Quiero confesarme y decirlo todo de una buena vez: No tengo gracia ni arte, no sé contar chistes (ni siquiera sé reír un chiste), no entiendo de vírgenes ni de cristos, no me emociono escuchando Amargura y me repugnan los ripios de Rodríguez Buzón y los ripios de los imitadores del tal Rodríguez Buzón, que en mi tierra son legión, prefiero la Voll-Damm a la Cruzcampo y, repito, no sé bailar sevillanas. Más aún, es oír unas sevillanas y ponerme malo. Y en cuanto al cante hondo, el flamenco... Qué mal rollo me da el flamenco. Y si hablamos de los flamencos y de las flamencas, ni te cuento.
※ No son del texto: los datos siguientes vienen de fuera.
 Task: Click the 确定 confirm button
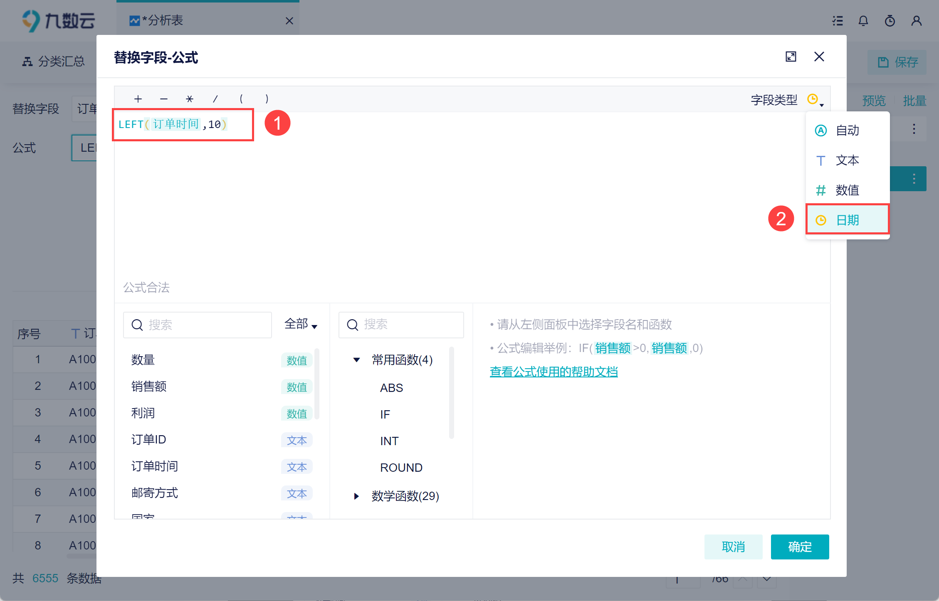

Soy, en resumidas cuentas, un tío esaborío y un perfecto malaje. Que también es un modo de ser sevillano. Porque sevillano soy, eso nadie se atreverá discutírmelo. Uno de esos sevillanos que de vez en cuando tienen que aguantar a ese desconocido -siempre el mismo, aunque se aparece bajo distintas formas, como el maligno-, tan gracioso él y tan de sevillanas maneras, que en una reunión cualquiera y en un momento dado te mira de arriba abajo y de abajo arriba y entonces va y te suelta:
-¿Usted no es de aquí, no?
Pues sí y no, mire usted.
(Aquí no he resistido la tentación de parodiar a Antonio Burgos. Pido perdón a las almas sensibles.)
«Sevilla me mata» fue el premonitorio título que Roberto Bolaño le puso a su última conferencia, leída en Sevilla pocos días antes de morir. De ella extraigo, para mi exclusivo solaz, unas líneas:
«Espero que a nadie se le ocurra desafiarme a pelear. No puedo hacerlo por prescripción médica. De hecho, cuando acabe esta conferencia pienso encerrarme en mi habitación a ver películas pornográficas.¿Que quieren que vaya a visitar la Cartuja? Ni de chiste. ¿Que quieren que vaya a un tablado flamenco? Se equivocaron, una vez más, conmigo. Yo solo voy a un rodeo mexicano o chileno o argentino. Y una vez allí, entre el olor a bosta fresca y copihues, procedo a quedarme dormido y a soñar».Dormir y soñar es lo que más me gusta hacer en Sevilla. Y en cualquier parte.